Kids love to snack and most of the time they want the snacks that are high in sugar! Kids need to eat a healthy amount of fruits and vegetables each day (between 5 and 13 servings). Here are some healthy alternatives to sugary snacks. First we'll start with a few fruits. Fruits are naturally sweet, high in good fibers and some even help prevent us from getting sick.
1) Blueberries: blueberries are high in vitamin C, antioxidants and manganese. Manganese helps the body process cholesterol and process nutrients such as carbohydrates and protein. Vitamin C is an immune booster and helps prevent colds, or at least helps you feel better if you have a cold. Citrus fruits such as oranges, lemons, and grapefruits are also high in vitamin C.
2) Bananas: bananas are a good source of Vitamin K (A.K.A potassium). Here's a hint for you. If you have ever had ringing in your ears, that is a sign of low potassium. If that happens, start eating more bananas or even baked potatoes with your dinners. The skin of potatoes are high in potassium and is great if the body is craving it. A peanut butter and banana sandwich is a very good alternative to high sugary and processed foods.
3) Raspberries: these delicious red berries have rheosmin which helps increase metabolism in your body. Increasing the body's metabolism can help burn the fat in our cells and that in turn can prevent obesity.
Kids love bright colors. Making a colorful fruit salad or cutting up some fruits as a snack for them instead of just handing them a candy bar can be beneficial for both you and them. Sugar is just going to hype them up. That, in turn, will drive you crazy and you'll wonder what ever got into them!
Next, vegetables. Now, I know most kids won't go near a vegetable! Both my children (ages 4 and almost 2) don't mind them though. My daughter loves broccoli! Since my children are younger, I steam my vegetables. Usually, the best way to eat any fruit or vegetable is raw. Steaming drains them of most of their nutrients, but they are still a healthful food regardless. Some vegetables my daughter can eat raw, such as carrots and celery. A childhood favorite of mine was celery with peanut butter. Peanut butter is also high in protein and is a great to add with snack time!
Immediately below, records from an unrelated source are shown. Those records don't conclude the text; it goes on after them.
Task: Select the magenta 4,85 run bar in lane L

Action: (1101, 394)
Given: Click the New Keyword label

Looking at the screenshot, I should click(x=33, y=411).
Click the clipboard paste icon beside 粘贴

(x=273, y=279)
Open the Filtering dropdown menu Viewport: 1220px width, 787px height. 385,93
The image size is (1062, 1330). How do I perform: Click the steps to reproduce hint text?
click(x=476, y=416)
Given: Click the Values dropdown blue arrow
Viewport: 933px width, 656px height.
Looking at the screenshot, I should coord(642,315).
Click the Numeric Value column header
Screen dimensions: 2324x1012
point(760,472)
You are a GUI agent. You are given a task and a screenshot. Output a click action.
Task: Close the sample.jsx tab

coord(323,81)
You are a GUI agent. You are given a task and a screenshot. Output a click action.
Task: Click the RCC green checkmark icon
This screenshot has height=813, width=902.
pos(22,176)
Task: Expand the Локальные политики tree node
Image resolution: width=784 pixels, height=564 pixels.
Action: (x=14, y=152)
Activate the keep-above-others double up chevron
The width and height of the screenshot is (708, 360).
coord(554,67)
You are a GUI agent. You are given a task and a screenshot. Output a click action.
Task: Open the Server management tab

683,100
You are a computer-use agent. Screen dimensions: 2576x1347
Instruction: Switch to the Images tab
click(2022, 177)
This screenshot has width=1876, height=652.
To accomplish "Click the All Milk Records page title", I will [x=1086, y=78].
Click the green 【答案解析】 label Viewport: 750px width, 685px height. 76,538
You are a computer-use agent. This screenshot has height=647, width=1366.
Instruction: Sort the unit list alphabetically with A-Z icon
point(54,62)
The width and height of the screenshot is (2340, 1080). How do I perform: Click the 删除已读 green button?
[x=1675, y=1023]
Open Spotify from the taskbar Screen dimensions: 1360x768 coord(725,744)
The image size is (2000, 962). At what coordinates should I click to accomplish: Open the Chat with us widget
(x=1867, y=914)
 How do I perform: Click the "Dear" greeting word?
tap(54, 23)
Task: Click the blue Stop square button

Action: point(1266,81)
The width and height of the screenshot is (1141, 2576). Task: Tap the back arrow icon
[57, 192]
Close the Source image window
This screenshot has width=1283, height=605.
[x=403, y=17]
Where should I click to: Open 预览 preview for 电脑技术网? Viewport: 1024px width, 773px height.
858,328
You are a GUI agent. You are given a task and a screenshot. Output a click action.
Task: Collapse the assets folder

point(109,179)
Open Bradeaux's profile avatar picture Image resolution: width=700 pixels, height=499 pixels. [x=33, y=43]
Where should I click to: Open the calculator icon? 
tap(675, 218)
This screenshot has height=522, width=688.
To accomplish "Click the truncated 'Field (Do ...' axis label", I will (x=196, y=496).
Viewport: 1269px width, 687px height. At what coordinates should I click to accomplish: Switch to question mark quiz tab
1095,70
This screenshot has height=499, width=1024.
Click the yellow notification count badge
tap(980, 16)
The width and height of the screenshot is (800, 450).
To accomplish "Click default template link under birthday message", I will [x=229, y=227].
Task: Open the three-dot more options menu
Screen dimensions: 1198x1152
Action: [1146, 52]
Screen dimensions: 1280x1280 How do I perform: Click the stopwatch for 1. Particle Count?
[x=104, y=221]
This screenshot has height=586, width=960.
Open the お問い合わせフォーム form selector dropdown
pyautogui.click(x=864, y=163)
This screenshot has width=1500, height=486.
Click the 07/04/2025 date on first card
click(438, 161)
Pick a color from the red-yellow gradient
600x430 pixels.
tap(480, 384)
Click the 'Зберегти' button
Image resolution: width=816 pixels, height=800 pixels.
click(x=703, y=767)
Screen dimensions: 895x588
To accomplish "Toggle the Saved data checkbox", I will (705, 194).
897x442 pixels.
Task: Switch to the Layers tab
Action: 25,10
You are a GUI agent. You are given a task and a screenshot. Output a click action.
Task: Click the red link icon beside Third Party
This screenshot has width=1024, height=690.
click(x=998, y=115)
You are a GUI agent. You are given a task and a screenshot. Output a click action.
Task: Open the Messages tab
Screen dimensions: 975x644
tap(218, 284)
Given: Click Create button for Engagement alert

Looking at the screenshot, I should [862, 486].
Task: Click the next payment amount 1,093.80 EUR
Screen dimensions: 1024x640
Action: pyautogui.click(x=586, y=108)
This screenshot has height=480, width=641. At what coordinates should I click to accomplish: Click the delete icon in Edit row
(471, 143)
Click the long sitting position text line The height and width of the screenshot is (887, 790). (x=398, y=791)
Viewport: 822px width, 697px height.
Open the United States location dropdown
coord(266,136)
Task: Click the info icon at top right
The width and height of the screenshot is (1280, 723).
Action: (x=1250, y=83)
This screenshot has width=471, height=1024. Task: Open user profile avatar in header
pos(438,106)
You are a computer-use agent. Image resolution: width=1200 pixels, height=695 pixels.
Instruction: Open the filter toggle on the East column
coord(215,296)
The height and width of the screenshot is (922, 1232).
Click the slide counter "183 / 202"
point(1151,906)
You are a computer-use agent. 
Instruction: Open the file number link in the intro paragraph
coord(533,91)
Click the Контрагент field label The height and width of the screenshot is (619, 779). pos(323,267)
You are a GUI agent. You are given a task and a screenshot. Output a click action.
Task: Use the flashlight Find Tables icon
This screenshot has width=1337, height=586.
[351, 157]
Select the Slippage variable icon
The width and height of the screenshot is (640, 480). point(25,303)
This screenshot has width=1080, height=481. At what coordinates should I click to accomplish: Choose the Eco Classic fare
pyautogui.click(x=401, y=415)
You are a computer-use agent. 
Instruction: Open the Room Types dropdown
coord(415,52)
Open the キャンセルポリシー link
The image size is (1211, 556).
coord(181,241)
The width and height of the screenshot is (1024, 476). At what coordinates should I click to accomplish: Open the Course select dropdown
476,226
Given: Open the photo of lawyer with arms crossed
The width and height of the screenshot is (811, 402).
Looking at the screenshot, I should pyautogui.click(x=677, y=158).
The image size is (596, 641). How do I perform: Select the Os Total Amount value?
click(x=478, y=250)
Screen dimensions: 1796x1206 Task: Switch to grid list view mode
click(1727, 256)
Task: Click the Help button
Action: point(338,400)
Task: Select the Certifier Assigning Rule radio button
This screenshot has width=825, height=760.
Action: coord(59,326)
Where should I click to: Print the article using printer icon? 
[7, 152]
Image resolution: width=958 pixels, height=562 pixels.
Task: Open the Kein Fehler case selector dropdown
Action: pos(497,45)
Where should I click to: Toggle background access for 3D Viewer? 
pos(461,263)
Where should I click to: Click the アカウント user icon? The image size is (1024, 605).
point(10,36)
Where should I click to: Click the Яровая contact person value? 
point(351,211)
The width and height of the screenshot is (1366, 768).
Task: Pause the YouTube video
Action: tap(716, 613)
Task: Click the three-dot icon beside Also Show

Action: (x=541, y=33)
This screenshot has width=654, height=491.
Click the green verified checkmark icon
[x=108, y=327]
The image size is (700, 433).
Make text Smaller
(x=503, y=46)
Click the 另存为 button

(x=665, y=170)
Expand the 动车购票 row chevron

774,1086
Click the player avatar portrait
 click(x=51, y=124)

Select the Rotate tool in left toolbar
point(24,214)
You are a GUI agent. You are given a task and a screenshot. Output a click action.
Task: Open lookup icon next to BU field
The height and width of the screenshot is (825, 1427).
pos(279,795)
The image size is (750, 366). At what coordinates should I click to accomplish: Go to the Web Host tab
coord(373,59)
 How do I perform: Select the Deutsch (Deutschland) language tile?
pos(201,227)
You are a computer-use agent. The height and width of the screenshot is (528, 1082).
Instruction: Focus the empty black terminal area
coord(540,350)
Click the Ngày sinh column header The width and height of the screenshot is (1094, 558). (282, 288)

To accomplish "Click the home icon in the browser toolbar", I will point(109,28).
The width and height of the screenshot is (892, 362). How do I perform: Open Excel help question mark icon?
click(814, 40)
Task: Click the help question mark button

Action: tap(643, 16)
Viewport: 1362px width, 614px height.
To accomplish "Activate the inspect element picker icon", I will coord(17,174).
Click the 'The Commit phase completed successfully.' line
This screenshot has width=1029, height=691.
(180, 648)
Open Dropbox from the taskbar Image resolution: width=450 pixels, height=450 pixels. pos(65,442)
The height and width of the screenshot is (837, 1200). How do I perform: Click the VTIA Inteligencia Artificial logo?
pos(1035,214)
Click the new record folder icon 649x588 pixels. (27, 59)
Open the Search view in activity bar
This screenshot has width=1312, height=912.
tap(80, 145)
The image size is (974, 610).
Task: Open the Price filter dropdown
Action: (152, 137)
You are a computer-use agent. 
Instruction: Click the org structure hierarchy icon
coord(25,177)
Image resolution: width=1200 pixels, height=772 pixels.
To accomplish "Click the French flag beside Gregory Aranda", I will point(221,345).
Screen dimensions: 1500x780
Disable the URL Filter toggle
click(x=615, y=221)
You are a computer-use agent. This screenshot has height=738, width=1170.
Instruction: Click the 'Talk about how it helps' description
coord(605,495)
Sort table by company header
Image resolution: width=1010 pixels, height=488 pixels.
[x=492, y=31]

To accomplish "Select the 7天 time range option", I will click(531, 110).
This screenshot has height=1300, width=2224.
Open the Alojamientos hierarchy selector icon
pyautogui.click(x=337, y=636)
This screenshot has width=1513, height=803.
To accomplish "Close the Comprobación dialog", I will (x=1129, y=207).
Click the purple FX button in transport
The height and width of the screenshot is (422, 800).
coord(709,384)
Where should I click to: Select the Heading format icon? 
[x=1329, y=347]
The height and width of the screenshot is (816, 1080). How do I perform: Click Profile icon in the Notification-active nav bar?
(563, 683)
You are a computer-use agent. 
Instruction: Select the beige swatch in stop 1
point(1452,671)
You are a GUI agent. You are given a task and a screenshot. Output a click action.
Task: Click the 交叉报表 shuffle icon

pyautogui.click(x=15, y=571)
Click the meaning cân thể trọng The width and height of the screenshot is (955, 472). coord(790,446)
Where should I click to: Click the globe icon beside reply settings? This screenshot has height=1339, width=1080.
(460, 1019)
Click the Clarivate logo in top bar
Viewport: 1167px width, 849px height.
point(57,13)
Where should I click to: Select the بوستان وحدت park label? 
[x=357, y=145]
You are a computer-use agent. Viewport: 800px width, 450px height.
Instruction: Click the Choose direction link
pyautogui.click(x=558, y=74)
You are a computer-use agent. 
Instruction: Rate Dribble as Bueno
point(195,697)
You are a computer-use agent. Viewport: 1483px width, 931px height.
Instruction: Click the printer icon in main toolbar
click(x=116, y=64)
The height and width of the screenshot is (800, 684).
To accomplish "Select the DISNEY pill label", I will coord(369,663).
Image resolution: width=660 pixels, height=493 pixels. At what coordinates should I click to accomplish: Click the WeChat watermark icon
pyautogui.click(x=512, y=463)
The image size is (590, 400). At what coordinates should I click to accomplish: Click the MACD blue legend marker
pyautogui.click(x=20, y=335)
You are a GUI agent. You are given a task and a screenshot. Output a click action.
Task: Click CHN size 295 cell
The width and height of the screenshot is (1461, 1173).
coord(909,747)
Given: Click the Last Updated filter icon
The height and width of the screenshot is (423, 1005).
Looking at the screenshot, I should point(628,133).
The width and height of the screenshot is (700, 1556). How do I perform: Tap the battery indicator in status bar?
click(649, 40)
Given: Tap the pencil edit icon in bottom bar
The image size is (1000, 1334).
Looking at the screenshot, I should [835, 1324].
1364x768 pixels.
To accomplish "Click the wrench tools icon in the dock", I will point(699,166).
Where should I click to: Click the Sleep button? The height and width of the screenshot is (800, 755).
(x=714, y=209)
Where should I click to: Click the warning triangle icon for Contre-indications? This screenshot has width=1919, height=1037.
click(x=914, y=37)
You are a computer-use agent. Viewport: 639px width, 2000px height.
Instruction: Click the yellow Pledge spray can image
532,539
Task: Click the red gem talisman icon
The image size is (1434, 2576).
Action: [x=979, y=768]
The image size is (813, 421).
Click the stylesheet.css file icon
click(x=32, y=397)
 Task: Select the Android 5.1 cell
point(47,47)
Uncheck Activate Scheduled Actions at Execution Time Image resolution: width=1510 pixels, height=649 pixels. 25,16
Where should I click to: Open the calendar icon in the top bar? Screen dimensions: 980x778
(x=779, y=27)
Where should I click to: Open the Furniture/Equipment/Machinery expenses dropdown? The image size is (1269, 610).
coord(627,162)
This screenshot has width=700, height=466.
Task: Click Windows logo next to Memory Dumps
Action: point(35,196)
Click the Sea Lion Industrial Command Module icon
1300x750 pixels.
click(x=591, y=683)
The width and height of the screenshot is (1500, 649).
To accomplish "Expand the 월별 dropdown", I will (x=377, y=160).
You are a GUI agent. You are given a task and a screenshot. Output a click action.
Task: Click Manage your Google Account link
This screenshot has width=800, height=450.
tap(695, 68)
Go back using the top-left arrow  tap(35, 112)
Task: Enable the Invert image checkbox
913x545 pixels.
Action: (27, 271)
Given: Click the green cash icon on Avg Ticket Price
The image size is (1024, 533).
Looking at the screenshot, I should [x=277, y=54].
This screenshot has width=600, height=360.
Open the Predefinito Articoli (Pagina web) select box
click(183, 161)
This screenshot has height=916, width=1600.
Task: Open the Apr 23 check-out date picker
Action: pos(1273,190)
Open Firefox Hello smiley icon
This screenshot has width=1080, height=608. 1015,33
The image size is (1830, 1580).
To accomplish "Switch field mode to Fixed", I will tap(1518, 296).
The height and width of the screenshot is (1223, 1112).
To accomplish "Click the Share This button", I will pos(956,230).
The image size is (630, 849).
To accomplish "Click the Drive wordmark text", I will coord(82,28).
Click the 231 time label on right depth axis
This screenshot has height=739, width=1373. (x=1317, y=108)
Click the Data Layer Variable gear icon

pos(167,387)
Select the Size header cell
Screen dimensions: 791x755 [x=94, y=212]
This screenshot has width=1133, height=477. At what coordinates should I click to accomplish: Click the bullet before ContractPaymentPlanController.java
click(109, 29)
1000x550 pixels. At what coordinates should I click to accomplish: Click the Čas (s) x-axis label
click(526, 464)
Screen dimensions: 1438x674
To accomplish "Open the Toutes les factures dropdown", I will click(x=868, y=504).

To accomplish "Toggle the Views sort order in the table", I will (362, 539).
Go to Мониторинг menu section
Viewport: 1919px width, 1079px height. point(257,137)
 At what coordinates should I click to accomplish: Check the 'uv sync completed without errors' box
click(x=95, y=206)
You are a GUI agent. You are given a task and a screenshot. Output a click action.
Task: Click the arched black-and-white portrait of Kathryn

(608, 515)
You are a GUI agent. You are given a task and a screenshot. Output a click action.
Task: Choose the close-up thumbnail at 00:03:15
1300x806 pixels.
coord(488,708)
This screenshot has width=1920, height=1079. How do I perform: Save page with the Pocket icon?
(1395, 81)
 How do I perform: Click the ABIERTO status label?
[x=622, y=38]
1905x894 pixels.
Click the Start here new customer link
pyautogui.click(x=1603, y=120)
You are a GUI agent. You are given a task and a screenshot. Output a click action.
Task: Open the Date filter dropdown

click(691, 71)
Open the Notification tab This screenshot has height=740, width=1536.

For some children, presentation is everything! If it is presented in an appealing way kids are more likely to eat it. Make it fun for them and easier for you! Let them help too! My daughter loves to eat anything she has helped make. They feel a sense of accomplishment when they help and, based on my experience with my daughter, she has always wanted to eat whatever she helped me make!
Dessert. Yes there are healthful desserts and they are an option! Dessert pizza made with fruits are both healthier and fun for the kids!